Tipps zur Einführung
Die Etablierung eines smarten LMS ist keine triviale Angelegenheit. Konkurrierende Interessenlagen, verschiedene IT-Landschaften sowie unterschiedliche Bewertungsansätze sind die häufigsten Herausforderungen, die bei der Einführung gemeistert werden müssen.

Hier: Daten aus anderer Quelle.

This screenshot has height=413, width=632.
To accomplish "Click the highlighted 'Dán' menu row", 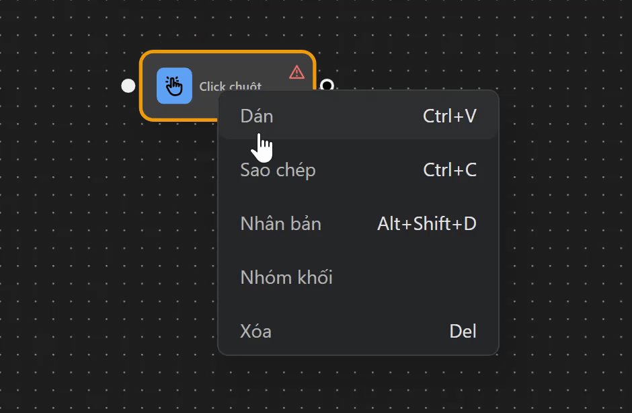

Betrachten Sie daher die Einführung eines smarten Lieferantenmanagementsystems als Change Management Prozess und gewinnen Sie vor Einführungsbeginn prominente Fürsprecher auf Top-Management Ebene für die Initiative. Arbeiten Sie darüber hinaus den Nutzen eines smarten LMS für das Unternehmen und für die einzelnen Abteilungen heraus. Während der Implementierungsphase sollten Erfolge frühzeitig kommuniziert werden, auch deshalb, um möglichen Gegenwind und Zweifel abzuschwächen.
Um der Gefahr eines „Einschlafens“ der Initiative vorzubeugen, sollte zu Beginn des Projekts ein Steering Team gebildet werden, das regelmäßig den Implementierungserfolg überwacht und vorantreibt.
Sobald das System implementiert ist, sollten in regelmäßigen Abständen Feedbackrunden veranstaltet werden mit dem Ziel, die Leistung und Handhabung kontinuierlich und schrittweise zu verbessern.